ACTION ITEM: Below is a block of entries; repeat exactly the lines starting at the line that contains "Given: Click the alert bell icon" and ending at the line that contains "This screenshot has height=360, width=680.", both included.

PROVIDED MATERIAL:
--- START ---
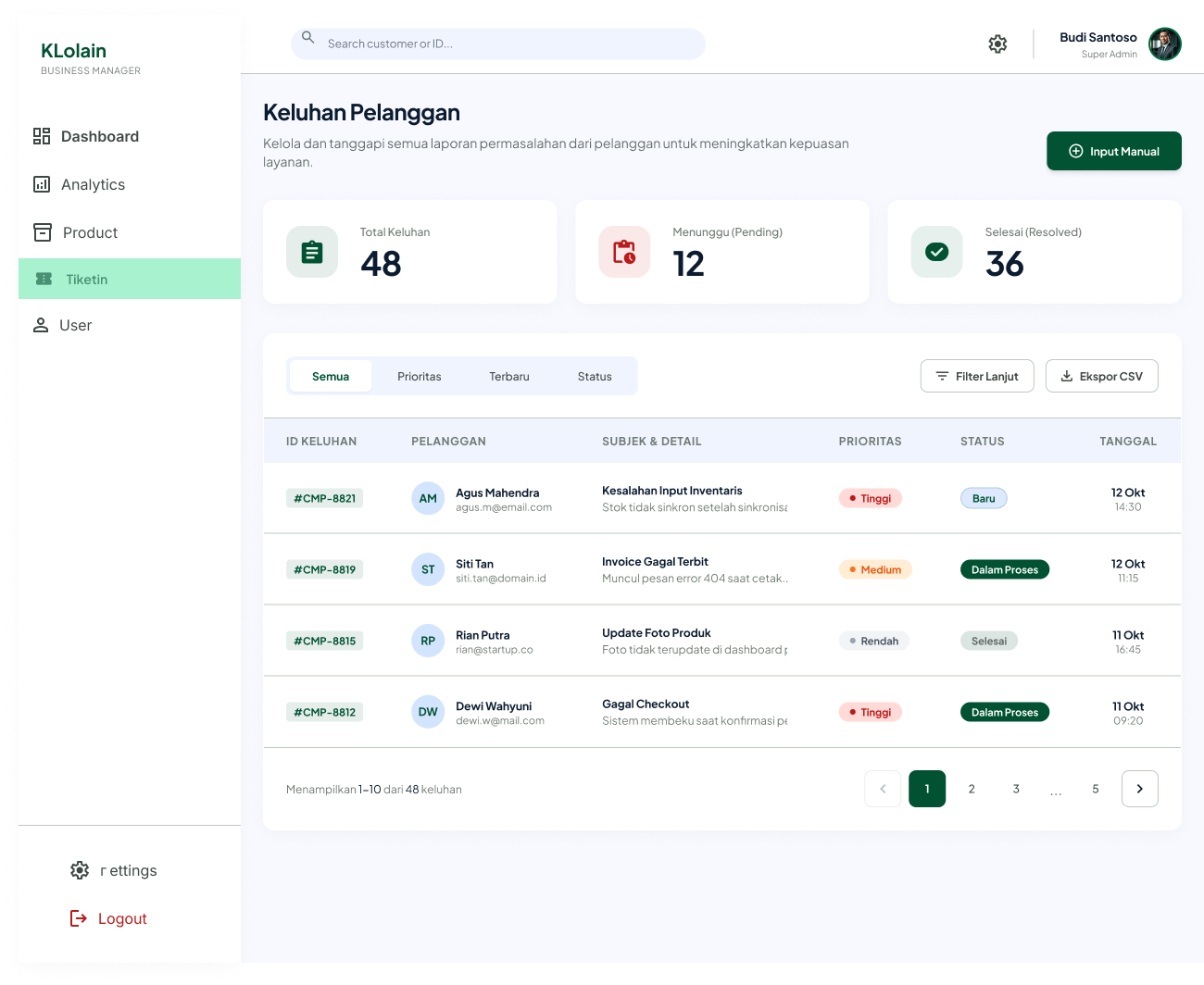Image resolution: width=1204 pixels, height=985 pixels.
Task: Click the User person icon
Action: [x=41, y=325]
--- END ---
--- START ---
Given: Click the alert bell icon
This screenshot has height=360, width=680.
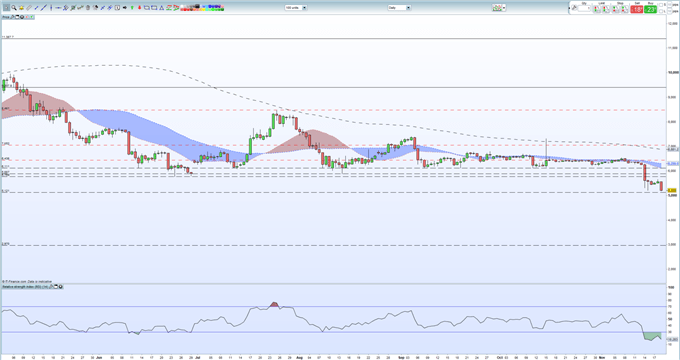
--- END ---
--- START ---
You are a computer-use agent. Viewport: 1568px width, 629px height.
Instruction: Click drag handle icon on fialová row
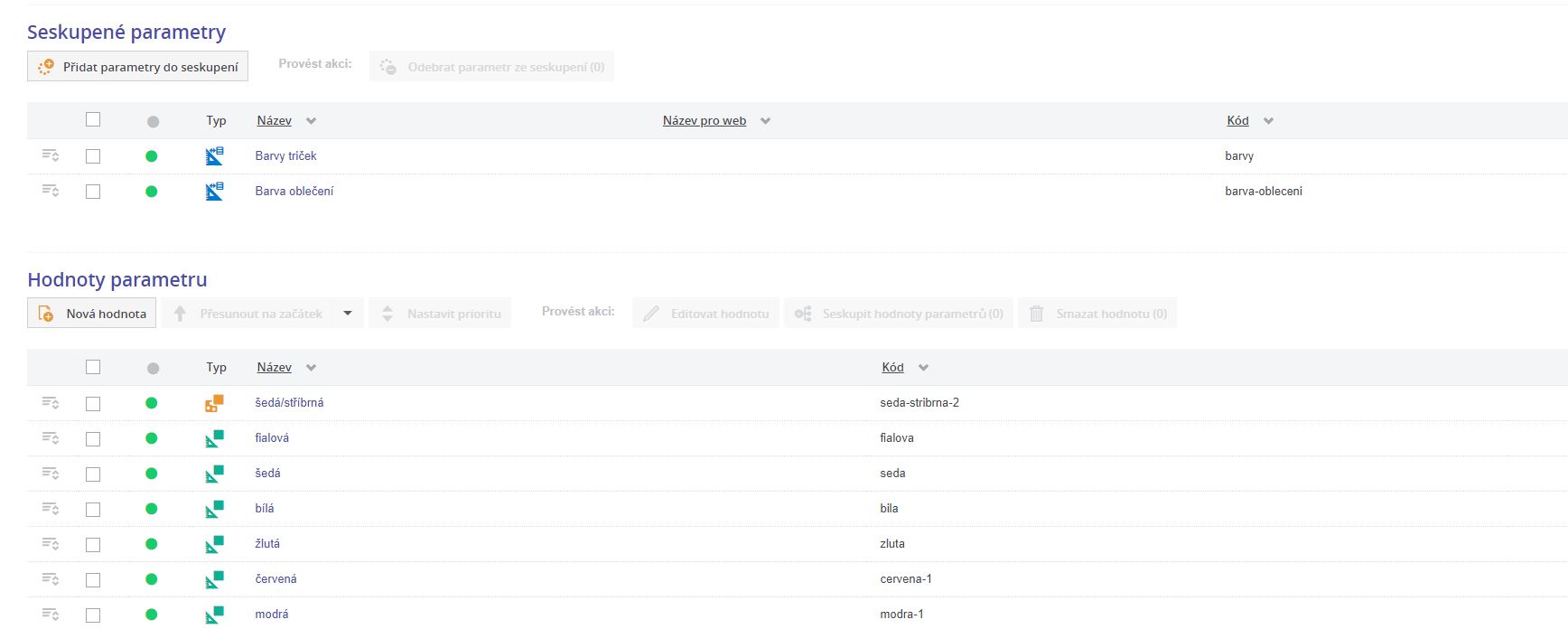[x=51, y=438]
--- END ---
ANSWER:
Given: Click the alert bell icon
This screenshot has height=360, width=680.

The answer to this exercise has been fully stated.